Mark Major ciblait les jeunes filles et leur faisait croire qu’il s’agissait d’une campagne de recrutement pour les vidéoclips de la chanteuse dans le but d’obtenir des photos nues. Selon les autorités, l’homme aurait fait des dizaines de victimes.

Laurence St-Martin dit avoir été mise au fait de la situation quand certaines des jeunes filles l’ont approché.

«Les petites filles qui m’ont écrit, je pense que c’est des jeunes filles qui ne ce sont pas fait avoir dans l’arnaque parce qu’automatiquement, elles venaient me voir en me disant ''je pense que t’as une fausse identité''», raconte l’artiste en entrevue à Denis Lévesque.

C’est en demandant aux victimes de lui envoyer les conversations qu’elle s’est rendu compte que le danger était réel.
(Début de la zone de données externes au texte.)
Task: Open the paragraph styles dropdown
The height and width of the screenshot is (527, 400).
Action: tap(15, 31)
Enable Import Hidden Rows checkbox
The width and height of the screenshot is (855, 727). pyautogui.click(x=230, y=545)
«Il y en a peut-être deux ou trois petites filles qui se sont fait avoir, je dirais. Et lui envoyait directement des vidéos de pornographie juvénile. C’est à ce moment-là que j’ai eu l’alerte dans ma tête qu’il fallait que je contacte la police», ajoute-t-elle.
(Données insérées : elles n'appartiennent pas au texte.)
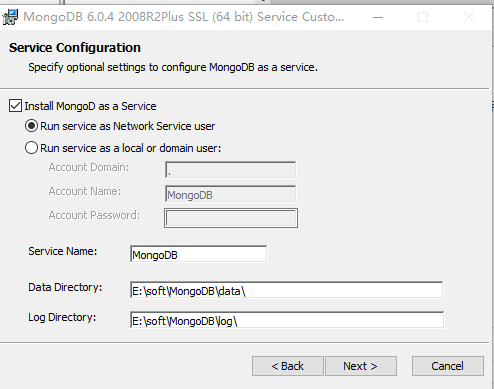
Task: Click the MongoDB installer icon in title bar
Action: coord(10,17)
Selon Laurence St-Martin, Mark Major aurait même demandé à une des fillettes de le rencontrer en personne.

«Une fois les images obtenues, il aurait tenté d’obtenir davantage de photos et de vidéos de ses victimes en les menaçant de diffuser le matériel déjà en sa possession», indiquait plus tôt cette semaine un communiqué du SPVM.

Pour la musicienne, une simple photo en maillot de bain «était déjà assez grave».

«Je suis super fière et contente que les petites filles m’aient écrit. Et maintenant je suis contente aussi de prendre la parole pour sensibiliser les jeunes à ne jamais envoyer de photos, même si c’est pour de l’argent, même si c’est en maillot de bain pi y pensent que c’est correct», assure-t-elle.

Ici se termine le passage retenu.